Exercise prompt ▸ Each entry in the listing below should be returned precisely as it is.

Data for the task ▸
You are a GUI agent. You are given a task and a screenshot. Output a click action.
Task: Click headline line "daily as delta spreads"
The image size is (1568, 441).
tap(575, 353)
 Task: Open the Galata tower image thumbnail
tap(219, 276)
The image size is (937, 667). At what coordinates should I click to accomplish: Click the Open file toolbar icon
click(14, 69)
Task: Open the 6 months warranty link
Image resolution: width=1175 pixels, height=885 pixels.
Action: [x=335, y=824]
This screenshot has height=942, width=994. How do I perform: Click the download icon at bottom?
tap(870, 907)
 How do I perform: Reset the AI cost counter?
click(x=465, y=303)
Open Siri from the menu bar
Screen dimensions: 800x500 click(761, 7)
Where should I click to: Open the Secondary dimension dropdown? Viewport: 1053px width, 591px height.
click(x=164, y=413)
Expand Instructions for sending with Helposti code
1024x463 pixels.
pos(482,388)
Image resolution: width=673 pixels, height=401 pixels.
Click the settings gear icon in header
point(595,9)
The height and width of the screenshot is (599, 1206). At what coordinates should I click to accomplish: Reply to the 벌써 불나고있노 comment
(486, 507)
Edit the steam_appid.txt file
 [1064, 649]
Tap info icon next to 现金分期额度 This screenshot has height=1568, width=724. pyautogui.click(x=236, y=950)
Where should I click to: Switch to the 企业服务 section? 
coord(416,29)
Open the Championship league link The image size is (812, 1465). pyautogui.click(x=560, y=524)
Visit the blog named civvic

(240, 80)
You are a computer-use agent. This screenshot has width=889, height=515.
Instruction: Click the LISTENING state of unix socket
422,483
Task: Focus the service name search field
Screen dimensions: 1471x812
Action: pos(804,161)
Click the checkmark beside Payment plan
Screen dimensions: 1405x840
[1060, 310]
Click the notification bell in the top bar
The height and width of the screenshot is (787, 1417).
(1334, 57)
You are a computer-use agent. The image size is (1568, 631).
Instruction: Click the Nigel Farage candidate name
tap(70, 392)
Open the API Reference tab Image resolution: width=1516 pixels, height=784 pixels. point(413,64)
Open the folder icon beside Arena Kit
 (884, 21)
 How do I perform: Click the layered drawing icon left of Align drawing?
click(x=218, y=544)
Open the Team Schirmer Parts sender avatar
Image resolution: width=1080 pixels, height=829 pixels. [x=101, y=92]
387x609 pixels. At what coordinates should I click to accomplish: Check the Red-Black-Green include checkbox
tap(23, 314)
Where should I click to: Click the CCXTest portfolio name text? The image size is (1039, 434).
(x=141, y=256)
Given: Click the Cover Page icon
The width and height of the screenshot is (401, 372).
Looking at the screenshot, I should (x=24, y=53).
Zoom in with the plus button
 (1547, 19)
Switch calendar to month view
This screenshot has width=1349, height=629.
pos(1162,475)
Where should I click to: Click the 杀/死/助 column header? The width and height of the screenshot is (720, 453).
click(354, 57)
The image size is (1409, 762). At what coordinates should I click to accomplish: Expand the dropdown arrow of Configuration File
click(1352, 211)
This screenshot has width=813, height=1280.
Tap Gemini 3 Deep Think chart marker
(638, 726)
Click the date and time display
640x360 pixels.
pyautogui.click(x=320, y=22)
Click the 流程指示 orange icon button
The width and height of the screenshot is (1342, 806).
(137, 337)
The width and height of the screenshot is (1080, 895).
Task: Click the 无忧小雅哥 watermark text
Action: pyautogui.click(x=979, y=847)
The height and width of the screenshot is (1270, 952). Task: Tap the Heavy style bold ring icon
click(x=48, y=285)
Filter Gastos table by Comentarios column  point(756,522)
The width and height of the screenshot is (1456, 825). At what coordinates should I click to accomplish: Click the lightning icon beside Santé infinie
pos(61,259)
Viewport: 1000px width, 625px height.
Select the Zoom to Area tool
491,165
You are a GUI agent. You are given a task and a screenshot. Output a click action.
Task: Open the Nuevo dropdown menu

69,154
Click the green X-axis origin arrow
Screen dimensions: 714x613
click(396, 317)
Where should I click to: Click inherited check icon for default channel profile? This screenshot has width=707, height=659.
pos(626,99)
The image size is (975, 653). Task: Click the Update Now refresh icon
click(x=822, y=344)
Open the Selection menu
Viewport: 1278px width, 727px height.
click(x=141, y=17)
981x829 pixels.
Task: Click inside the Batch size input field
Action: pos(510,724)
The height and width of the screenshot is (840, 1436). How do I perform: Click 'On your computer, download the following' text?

Task answer ▸
You are a GUI agent. You are given a task and a screenshot. Output a click action.
Task: Click headline line "daily as delta spreads"
The image size is (1568, 441).
tap(575, 353)
 Task: Open the Galata tower image thumbnail
tap(219, 276)
The image size is (937, 667). At what coordinates should I click to accomplish: Click the Open file toolbar icon
click(14, 69)
Task: Open the 6 months warranty link
Image resolution: width=1175 pixels, height=885 pixels.
Action: [x=335, y=824]
This screenshot has height=942, width=994. How do I perform: Click the download icon at bottom?
tap(870, 907)
 How do I perform: Reset the AI cost counter?
click(x=465, y=303)
Open Siri from the menu bar
Screen dimensions: 800x500 click(761, 7)
Where should I click to: Open the Secondary dimension dropdown? Viewport: 1053px width, 591px height.
click(x=164, y=413)
Expand Instructions for sending with Helposti code
1024x463 pixels.
pos(482,388)
Image resolution: width=673 pixels, height=401 pixels.
Click the settings gear icon in header
point(595,9)
The height and width of the screenshot is (599, 1206). At what coordinates should I click to accomplish: Reply to the 벌써 불나고있노 comment
(486, 507)
Edit the steam_appid.txt file
 [1064, 649]
Tap info icon next to 现金分期额度 This screenshot has height=1568, width=724. pyautogui.click(x=236, y=950)
Where should I click to: Switch to the 企业服务 section? 
coord(416,29)
Open the Championship league link The image size is (812, 1465). pyautogui.click(x=560, y=524)
Visit the blog named civvic

(240, 80)
You are a computer-use agent. This screenshot has width=889, height=515.
Instruction: Click the LISTENING state of unix socket
422,483
Task: Focus the service name search field
Screen dimensions: 1471x812
Action: pos(804,161)
Click the checkmark beside Payment plan
Screen dimensions: 1405x840
[1060, 310]
Click the notification bell in the top bar
The height and width of the screenshot is (787, 1417).
(1334, 57)
You are a computer-use agent. The image size is (1568, 631).
Instruction: Click the Nigel Farage candidate name
tap(70, 392)
Open the API Reference tab Image resolution: width=1516 pixels, height=784 pixels. point(413,64)
Open the folder icon beside Arena Kit
 (884, 21)
 How do I perform: Click the layered drawing icon left of Align drawing?
click(x=218, y=544)
Open the Team Schirmer Parts sender avatar
Image resolution: width=1080 pixels, height=829 pixels. [x=101, y=92]
387x609 pixels. At what coordinates should I click to accomplish: Check the Red-Black-Green include checkbox
tap(23, 314)
Where should I click to: Click the CCXTest portfolio name text? The image size is (1039, 434).
(x=141, y=256)
Given: Click the Cover Page icon
The width and height of the screenshot is (401, 372).
Looking at the screenshot, I should (x=24, y=53).
Zoom in with the plus button
 (1547, 19)
Switch calendar to month view
This screenshot has width=1349, height=629.
pos(1162,475)
Where should I click to: Click the 杀/死/助 column header? The width and height of the screenshot is (720, 453).
click(354, 57)
The image size is (1409, 762). At what coordinates should I click to accomplish: Expand the dropdown arrow of Configuration File
click(1352, 211)
This screenshot has width=813, height=1280.
Tap Gemini 3 Deep Think chart marker
(638, 726)
Click the date and time display
640x360 pixels.
pyautogui.click(x=320, y=22)
Click the 流程指示 orange icon button
The width and height of the screenshot is (1342, 806).
(137, 337)
The width and height of the screenshot is (1080, 895).
Task: Click the 无忧小雅哥 watermark text
Action: pyautogui.click(x=979, y=847)
The height and width of the screenshot is (1270, 952). Task: Tap the Heavy style bold ring icon
click(x=48, y=285)
Filter Gastos table by Comentarios column  point(756,522)
The width and height of the screenshot is (1456, 825). At what coordinates should I click to accomplish: Click the lightning icon beside Santé infinie
pos(61,259)
Viewport: 1000px width, 625px height.
Select the Zoom to Area tool
491,165
You are a GUI agent. You are given a task and a screenshot. Output a click action.
Task: Open the Nuevo dropdown menu

69,154
Click the green X-axis origin arrow
Screen dimensions: 714x613
click(396, 317)
Where should I click to: Click inherited check icon for default channel profile? This screenshot has width=707, height=659.
pos(626,99)
The image size is (975, 653). Task: Click the Update Now refresh icon
click(x=822, y=344)
Open the Selection menu
Viewport: 1278px width, 727px height.
click(x=141, y=17)
981x829 pixels.
Task: Click inside the Batch size input field
Action: pos(510,724)
The height and width of the screenshot is (840, 1436). How do I perform: Click 'On your computer, download the following' text?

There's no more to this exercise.